Premiere broadcast: WDR TV, 2 Sept. 2007, 4:25 p.m.
Reruns: MDR TV, 24 Jan. 2008, 10:35 p.m.
PHOENIX, 13 March 2008, 9:45 p.m.
A film by Valentin Thurn and Britta Dombrowe
Length: 29 minutes
In November 2006, inmates at the Jugendgefängnis Siegburg, a juvenile penal institution, tormented a co-inmate for hours and eventually killed him. The penitentiary staff never noticed the agonizing ordeal, despite the lengthy period of time involved. The deed casted a harsh light on the conditions at prisons for juveniles in Germany: Cells are overcrowded, an acute personnel deficit prevails, inmates are locked away for up to 23 hours a day and left to themselves.
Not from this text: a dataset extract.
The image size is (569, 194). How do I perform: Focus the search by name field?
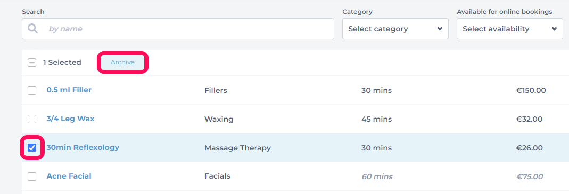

Ufuk, 19 years old, is well aware of this. He has been sentenced to Siegburg, the “toughest pen for juvies”, as he puts it. Ufuk knows what he is talking about: At 14 he already had 140 criminal offences on his record. He’s a ‘regular’ at German prisons and knows the rules that reign behind the walls. “When you start doing time, the first thing that happens is you get checked out. Either they respect you or you have to make them respect you. The only law here is the law of the jungle.” On the other hand, German penal law states that “In the course of executing a sentence in incarceration, the prisoner is supposed to gain the ability to lead a life of social responsibility without criminal offences in the future.”
The film shows the causes of growing brutality behind bars and presents new methods in imprisoning juveniles.